Seabiscuit Reconsidered

I've been reassessing my reaction to the Seabiscuit epilogue, so unhappy was I with the way it ended. I think I was probably lavishing sympathy on people who didn't really want or need it. Tom Smith eventually was inducted into the Racing Hall of Fame, in 2001, and probably as a result of the book. But he was a solitary guy, chose to be obscure and taciturn, and probably didn't give a damn whether or not anyone showed up at his funeral. Charlie Woolf never got to enjoy retirement, but he died on the track. And who knows if he could have stood a life without racing, anyway. And Red Pollard did what he wanted to do - race. Laura Hillenbrand has an interview at the end of the paperback re-issue, and she says that she started out with the same feelings that I had.

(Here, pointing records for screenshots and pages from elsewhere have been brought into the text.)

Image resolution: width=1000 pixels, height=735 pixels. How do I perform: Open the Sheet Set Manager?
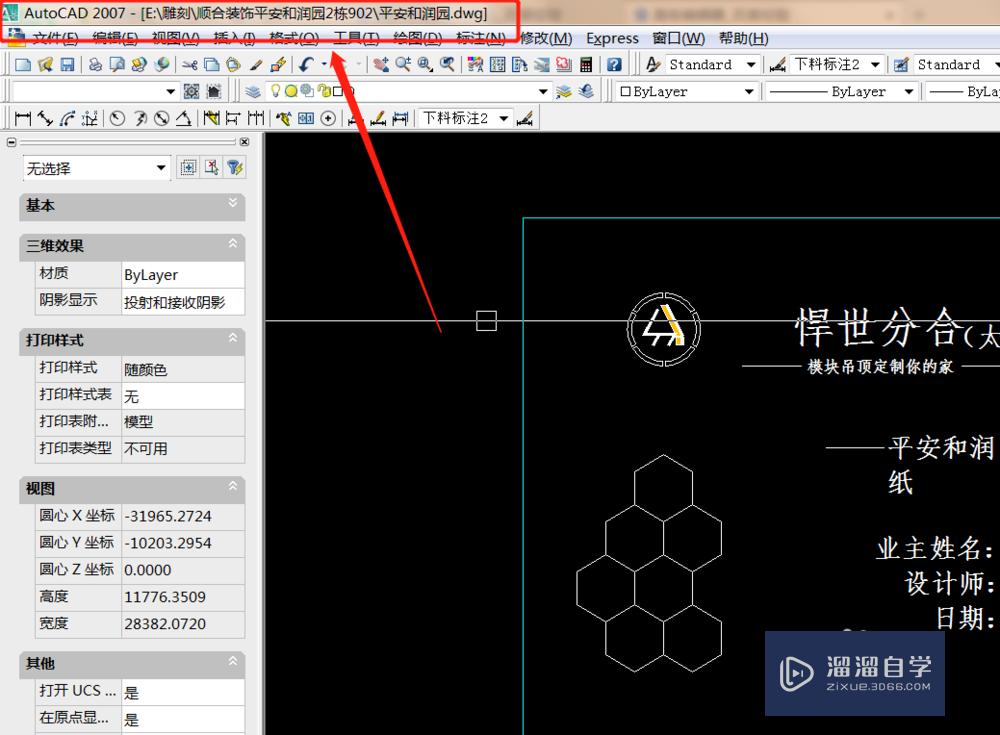(x=539, y=64)
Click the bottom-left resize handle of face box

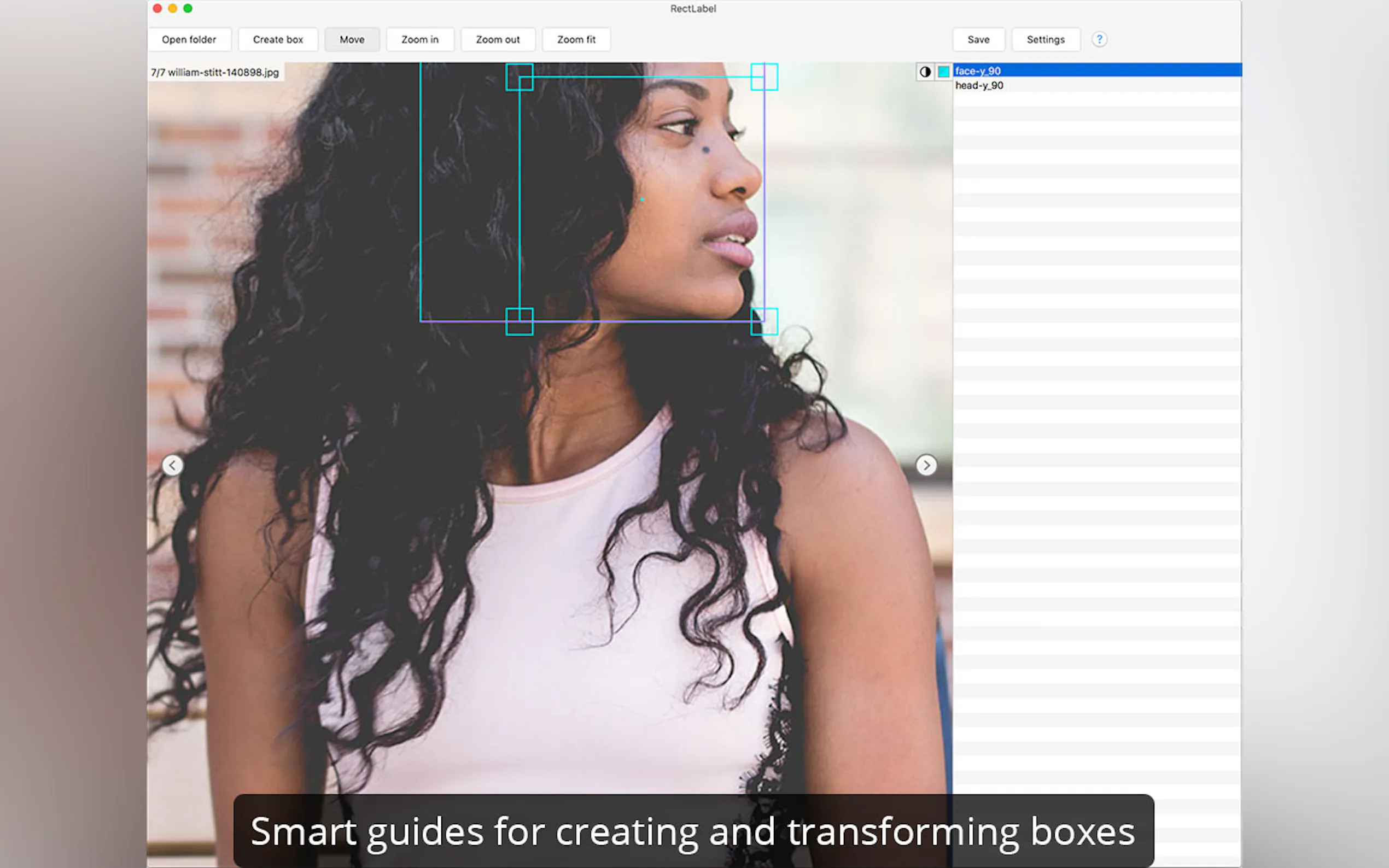[x=519, y=321]
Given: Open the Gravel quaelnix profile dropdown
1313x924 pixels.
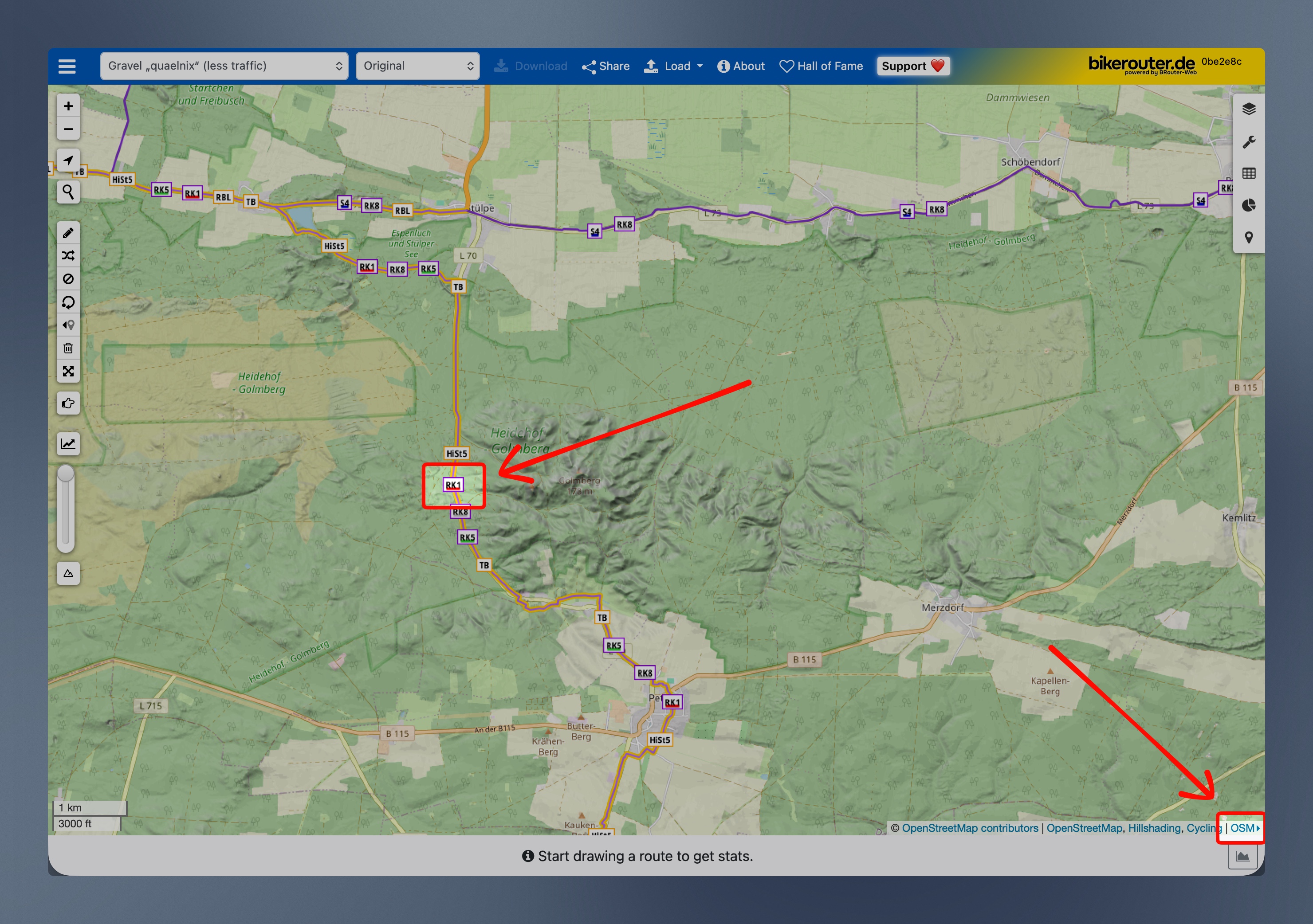Looking at the screenshot, I should 224,66.
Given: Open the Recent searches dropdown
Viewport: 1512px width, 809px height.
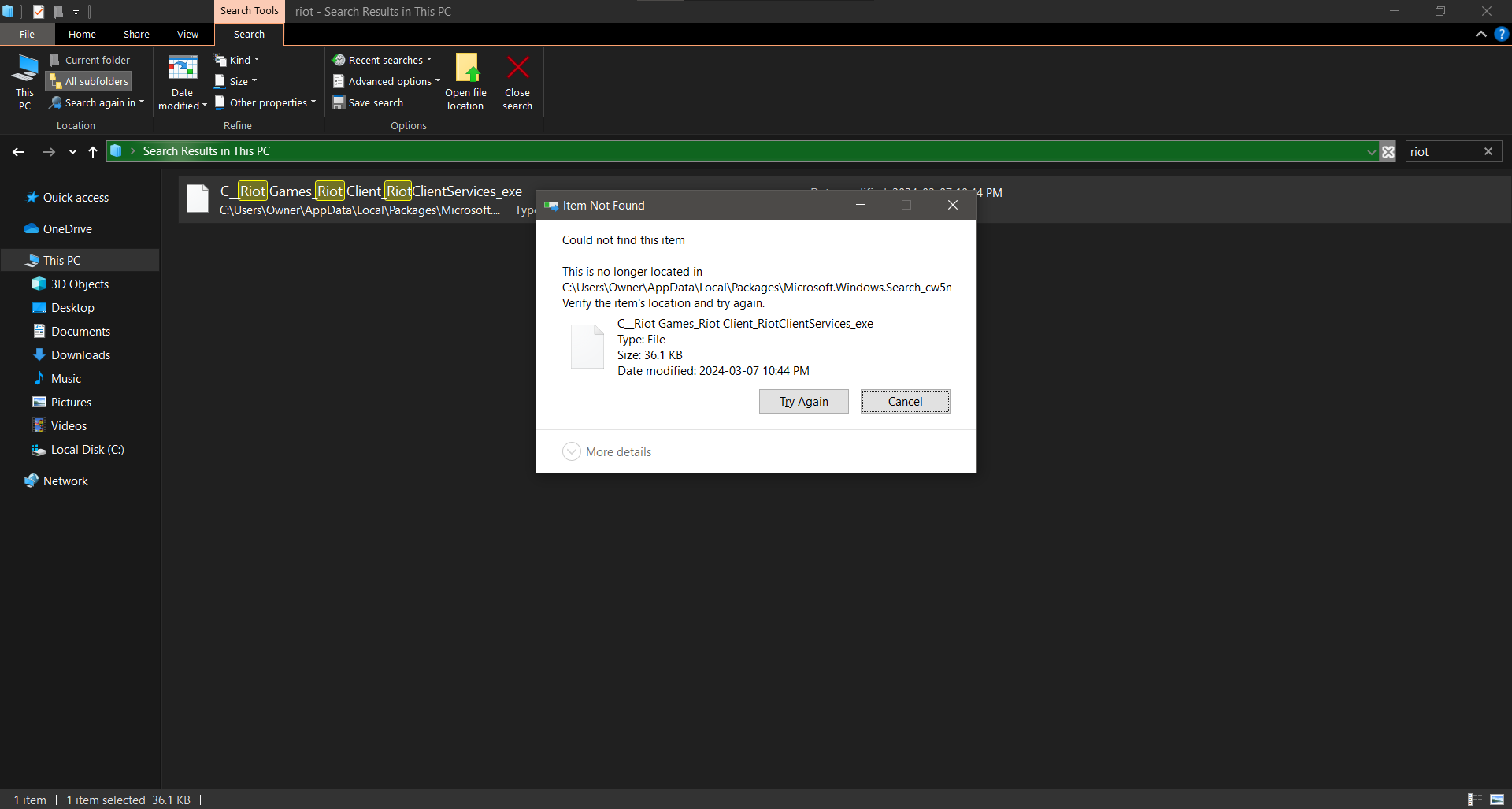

But Pollard did want he wanted, regardless of the cost, and never seemed to regret it. In some ways it was a sad end, but it was one that he chose, and one that his wife chose with him.

In the end, I probably had gotten all the way through the book without learning the central lesson of horse racing - that success is ephemeral, and that the hardest thing in the world is to parlay one success into another. As much as anyone, racing people probably live in the moment. And, after all, their lasting success is that, 65 years later, we're still talking about what they accomplised with this horse.